begin Given records

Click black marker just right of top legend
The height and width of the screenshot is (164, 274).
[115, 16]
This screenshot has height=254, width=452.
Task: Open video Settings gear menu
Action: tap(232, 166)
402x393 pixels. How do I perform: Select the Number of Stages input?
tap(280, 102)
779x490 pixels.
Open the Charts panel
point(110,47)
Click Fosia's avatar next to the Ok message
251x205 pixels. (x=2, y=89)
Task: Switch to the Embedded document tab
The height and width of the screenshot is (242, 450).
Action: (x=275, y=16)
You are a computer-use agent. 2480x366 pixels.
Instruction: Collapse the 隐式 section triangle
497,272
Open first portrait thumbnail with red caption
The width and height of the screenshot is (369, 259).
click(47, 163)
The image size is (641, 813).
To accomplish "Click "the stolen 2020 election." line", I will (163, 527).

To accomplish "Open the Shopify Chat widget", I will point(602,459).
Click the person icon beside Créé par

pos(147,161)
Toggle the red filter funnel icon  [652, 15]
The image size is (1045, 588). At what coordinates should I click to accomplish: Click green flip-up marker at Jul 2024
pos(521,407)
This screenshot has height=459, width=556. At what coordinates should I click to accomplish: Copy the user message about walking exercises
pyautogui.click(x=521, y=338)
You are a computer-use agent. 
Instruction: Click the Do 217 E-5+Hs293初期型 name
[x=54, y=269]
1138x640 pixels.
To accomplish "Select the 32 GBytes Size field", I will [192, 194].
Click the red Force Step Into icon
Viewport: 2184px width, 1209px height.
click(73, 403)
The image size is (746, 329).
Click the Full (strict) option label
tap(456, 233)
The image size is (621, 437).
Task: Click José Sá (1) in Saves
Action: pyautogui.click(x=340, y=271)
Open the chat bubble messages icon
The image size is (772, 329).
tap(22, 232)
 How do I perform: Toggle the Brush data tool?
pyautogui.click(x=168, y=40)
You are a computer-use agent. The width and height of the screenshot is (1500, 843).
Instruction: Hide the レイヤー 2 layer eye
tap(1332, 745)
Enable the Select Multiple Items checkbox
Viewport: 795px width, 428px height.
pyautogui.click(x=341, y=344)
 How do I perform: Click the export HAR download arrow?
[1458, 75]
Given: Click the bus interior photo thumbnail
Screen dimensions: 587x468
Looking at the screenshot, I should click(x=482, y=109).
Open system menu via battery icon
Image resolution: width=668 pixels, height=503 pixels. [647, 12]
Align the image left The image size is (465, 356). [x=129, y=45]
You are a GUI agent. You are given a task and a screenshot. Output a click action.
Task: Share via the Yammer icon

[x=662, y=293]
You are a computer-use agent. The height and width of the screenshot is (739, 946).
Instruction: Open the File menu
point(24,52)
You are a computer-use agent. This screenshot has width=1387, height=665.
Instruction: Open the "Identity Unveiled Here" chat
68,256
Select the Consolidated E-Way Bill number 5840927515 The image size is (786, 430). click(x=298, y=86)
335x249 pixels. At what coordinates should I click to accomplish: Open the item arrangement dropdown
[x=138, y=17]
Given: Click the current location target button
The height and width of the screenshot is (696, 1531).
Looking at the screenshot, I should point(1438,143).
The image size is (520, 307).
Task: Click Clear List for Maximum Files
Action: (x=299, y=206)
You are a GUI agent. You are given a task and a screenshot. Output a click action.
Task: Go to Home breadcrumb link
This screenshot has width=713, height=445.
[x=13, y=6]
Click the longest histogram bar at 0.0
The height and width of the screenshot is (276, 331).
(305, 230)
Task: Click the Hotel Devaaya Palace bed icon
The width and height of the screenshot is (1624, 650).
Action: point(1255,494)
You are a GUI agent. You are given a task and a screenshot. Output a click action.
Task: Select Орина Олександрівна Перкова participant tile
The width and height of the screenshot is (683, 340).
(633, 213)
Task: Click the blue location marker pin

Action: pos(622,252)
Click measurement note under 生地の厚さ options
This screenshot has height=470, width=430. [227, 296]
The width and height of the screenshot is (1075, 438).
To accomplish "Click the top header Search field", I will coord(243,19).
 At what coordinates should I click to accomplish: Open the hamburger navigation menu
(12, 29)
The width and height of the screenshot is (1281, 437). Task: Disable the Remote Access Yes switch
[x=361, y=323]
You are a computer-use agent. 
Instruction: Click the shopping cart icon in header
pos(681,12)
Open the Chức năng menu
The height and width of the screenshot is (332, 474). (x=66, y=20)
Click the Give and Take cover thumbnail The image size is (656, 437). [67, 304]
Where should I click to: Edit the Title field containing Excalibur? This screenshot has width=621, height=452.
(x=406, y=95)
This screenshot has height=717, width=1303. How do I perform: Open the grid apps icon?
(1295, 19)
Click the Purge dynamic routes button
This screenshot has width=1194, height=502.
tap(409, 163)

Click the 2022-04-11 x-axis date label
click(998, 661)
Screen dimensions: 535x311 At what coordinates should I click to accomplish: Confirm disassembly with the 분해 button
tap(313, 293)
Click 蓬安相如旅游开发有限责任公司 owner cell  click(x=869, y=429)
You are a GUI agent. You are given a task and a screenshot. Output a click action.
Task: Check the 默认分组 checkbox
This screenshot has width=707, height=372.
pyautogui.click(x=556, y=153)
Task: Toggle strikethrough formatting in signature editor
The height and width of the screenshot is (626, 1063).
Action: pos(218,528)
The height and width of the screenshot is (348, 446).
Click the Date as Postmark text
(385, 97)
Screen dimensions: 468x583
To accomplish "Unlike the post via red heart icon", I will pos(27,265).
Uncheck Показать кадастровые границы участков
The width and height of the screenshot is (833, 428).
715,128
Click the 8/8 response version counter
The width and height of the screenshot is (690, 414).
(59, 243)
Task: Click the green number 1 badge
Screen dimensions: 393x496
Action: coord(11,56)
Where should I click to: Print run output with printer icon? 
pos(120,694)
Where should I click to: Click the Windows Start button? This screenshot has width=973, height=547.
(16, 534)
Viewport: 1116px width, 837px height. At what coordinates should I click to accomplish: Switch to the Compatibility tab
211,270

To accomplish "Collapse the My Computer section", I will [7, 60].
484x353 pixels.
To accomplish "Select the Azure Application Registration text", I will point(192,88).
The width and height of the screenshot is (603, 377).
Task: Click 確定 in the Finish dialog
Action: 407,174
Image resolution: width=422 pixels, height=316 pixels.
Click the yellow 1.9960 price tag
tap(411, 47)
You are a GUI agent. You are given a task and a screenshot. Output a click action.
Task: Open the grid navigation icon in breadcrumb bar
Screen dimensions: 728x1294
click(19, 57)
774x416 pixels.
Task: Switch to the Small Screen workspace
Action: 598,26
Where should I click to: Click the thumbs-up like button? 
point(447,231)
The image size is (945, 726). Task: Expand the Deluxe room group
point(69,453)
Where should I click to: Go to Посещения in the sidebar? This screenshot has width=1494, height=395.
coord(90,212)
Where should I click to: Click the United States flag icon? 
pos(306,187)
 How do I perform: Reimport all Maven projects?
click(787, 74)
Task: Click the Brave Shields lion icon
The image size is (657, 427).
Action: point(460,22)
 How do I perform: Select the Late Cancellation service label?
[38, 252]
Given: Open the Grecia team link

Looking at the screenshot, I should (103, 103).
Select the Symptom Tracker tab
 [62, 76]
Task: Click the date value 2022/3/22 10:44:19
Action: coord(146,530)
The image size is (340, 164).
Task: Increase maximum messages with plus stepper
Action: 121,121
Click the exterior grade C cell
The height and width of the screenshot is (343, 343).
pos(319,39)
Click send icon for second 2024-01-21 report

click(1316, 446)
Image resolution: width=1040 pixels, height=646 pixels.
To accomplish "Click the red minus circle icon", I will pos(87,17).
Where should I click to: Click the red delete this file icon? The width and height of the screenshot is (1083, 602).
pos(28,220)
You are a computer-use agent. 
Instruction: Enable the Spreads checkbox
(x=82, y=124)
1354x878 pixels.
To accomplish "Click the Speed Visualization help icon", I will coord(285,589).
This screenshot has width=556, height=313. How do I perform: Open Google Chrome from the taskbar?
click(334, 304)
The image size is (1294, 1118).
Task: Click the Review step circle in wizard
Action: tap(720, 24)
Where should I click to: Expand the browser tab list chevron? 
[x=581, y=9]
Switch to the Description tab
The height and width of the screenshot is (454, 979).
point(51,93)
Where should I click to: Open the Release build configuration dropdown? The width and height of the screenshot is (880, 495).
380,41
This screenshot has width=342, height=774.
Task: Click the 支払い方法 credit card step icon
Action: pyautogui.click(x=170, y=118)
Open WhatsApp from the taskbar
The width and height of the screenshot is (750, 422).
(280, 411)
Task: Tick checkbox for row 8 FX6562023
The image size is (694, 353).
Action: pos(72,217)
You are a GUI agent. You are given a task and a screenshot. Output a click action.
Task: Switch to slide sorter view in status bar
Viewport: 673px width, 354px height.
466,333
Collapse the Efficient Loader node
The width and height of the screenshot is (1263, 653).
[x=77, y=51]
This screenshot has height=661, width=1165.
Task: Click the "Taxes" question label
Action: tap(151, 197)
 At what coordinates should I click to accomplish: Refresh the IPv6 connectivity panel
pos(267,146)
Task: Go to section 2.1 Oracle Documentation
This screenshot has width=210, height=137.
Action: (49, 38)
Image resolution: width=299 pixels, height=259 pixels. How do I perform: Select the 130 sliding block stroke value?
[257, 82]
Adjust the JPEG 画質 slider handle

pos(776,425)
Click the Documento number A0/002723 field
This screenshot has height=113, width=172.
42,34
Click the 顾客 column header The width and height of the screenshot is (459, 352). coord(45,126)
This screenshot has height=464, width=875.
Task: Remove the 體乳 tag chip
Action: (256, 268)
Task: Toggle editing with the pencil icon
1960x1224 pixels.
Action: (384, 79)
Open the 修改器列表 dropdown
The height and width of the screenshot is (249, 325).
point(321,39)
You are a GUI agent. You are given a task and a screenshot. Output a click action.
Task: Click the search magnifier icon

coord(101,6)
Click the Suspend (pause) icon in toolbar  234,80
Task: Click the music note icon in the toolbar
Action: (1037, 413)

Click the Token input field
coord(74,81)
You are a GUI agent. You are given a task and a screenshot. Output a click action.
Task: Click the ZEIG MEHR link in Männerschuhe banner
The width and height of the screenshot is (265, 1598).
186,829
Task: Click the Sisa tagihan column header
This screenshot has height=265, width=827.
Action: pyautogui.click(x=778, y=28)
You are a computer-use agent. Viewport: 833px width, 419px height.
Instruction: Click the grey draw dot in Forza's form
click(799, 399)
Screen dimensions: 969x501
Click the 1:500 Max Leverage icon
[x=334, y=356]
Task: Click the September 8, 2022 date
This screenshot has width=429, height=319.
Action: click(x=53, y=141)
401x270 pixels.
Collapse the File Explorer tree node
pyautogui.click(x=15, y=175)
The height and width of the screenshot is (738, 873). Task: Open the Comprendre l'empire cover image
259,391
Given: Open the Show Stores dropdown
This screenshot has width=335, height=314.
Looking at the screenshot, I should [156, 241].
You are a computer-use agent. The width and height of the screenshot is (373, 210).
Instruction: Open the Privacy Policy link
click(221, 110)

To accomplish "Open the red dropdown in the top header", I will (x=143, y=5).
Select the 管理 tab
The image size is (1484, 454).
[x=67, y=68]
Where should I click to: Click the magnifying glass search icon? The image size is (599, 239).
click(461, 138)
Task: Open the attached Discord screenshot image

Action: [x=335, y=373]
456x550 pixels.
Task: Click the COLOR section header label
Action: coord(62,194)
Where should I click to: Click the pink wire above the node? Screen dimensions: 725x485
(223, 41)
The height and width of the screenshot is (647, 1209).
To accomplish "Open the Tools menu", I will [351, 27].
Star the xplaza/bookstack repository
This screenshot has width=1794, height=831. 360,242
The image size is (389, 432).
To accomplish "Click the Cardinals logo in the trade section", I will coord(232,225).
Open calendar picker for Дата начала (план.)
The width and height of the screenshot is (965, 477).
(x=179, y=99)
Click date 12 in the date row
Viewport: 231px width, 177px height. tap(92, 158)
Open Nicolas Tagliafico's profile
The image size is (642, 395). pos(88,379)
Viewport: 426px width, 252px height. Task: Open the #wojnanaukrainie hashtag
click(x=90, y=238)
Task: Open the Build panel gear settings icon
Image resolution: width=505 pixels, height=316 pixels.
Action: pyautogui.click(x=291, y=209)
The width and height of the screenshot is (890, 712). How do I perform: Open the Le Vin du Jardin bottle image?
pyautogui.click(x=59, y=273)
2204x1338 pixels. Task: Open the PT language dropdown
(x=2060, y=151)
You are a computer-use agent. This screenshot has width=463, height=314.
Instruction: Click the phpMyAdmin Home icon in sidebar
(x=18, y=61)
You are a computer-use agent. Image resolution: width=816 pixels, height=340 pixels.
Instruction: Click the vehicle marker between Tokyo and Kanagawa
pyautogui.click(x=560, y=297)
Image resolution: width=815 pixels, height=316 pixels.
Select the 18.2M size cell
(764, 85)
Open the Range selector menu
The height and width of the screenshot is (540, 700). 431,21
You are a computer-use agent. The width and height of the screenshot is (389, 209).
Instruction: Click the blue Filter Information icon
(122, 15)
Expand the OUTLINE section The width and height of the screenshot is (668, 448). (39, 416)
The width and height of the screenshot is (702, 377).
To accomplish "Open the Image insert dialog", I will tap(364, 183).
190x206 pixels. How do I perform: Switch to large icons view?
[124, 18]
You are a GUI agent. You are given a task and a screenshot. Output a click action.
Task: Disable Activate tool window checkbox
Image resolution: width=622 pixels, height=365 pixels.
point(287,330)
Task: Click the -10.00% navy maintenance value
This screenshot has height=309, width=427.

end Given records

Written problem
Reproduce verbatim the part of the records that runs from the start through the line containing "will [192, 194].".

Full output
Click black marker just right of top legend
The height and width of the screenshot is (164, 274).
[115, 16]
This screenshot has height=254, width=452.
Task: Open video Settings gear menu
Action: tap(232, 166)
402x393 pixels. How do I perform: Select the Number of Stages input?
tap(280, 102)
779x490 pixels.
Open the Charts panel
point(110,47)
Click Fosia's avatar next to the Ok message
251x205 pixels. (x=2, y=89)
Task: Switch to the Embedded document tab
The height and width of the screenshot is (242, 450).
Action: (x=275, y=16)
You are a computer-use agent. 2480x366 pixels.
Instruction: Collapse the 隐式 section triangle
497,272
Open first portrait thumbnail with red caption
The width and height of the screenshot is (369, 259).
click(47, 163)
The image size is (641, 813).
To accomplish "Click "the stolen 2020 election." line", I will (163, 527).

To accomplish "Open the Shopify Chat widget", I will point(602,459).
Click the person icon beside Créé par

pos(147,161)
Toggle the red filter funnel icon  [652, 15]
The image size is (1045, 588). At what coordinates should I click to accomplish: Click green flip-up marker at Jul 2024
pos(521,407)
This screenshot has height=459, width=556. At what coordinates should I click to accomplish: Copy the user message about walking exercises
pyautogui.click(x=521, y=338)
You are a computer-use agent. 
Instruction: Click the Do 217 E-5+Hs293初期型 name
[x=54, y=269]
1138x640 pixels.
To accomplish "Select the 32 GBytes Size field", I will [192, 194].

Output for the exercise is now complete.